Work required:
Starting at the line that contains "Task: Select the", copy every line through the end of the listing below exactly, and copy nothing else.

Extracted information:
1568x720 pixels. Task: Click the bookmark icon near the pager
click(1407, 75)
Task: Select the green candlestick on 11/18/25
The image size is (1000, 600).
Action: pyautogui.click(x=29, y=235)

Answer space:
Task: Select the green candlestick on 11/18/25
The image size is (1000, 600).
Action: pyautogui.click(x=29, y=235)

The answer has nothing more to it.